BRIEF:
Every line of the entries with the word "dropdown" in it should be shown.

───── INPUT FOR THIS TASK ─────

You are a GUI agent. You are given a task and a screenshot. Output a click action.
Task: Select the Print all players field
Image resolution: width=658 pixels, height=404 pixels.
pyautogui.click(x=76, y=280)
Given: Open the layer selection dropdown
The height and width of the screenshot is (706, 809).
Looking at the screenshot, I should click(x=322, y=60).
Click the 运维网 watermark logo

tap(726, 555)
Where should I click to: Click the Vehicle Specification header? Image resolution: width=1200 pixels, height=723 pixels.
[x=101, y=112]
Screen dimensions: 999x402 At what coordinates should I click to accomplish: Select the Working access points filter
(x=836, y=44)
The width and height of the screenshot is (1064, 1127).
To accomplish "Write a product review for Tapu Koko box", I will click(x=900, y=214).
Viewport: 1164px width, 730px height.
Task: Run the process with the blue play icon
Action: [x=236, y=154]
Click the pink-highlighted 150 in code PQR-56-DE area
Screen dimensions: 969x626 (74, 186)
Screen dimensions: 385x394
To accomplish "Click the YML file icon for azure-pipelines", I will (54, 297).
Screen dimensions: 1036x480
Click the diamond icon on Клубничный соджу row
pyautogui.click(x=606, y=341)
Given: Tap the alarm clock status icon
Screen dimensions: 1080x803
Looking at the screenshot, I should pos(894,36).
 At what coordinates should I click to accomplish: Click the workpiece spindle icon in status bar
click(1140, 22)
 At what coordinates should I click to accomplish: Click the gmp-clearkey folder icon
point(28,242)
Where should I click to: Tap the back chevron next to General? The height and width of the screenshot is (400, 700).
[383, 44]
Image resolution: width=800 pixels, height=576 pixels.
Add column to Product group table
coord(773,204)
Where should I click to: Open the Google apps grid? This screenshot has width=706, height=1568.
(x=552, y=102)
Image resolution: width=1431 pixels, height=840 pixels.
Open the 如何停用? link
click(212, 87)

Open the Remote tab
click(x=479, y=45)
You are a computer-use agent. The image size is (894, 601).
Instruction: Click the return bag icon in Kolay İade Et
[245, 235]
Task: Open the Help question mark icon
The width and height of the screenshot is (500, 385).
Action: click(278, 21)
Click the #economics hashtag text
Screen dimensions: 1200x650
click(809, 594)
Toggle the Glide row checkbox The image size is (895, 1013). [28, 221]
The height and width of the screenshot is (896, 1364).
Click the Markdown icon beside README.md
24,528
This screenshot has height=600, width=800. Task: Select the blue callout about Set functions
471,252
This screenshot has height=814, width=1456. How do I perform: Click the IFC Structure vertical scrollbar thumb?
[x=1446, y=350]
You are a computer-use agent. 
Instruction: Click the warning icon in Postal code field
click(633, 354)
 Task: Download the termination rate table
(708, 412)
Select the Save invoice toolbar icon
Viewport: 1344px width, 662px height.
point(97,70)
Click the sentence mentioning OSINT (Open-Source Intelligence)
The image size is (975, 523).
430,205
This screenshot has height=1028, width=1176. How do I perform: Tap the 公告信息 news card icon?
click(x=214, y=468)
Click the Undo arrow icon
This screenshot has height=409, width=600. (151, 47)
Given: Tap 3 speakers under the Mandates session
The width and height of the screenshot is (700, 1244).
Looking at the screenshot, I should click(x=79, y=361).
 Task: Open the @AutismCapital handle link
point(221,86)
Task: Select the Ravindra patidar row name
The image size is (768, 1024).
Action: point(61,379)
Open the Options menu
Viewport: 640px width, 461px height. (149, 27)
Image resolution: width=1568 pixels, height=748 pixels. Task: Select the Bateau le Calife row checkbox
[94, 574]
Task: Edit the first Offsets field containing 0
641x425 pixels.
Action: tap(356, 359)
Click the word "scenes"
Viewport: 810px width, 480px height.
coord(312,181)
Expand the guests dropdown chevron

─────

TASK ANSWER:
Given: Open the layer selection dropdown
Expand the guests dropdown chevron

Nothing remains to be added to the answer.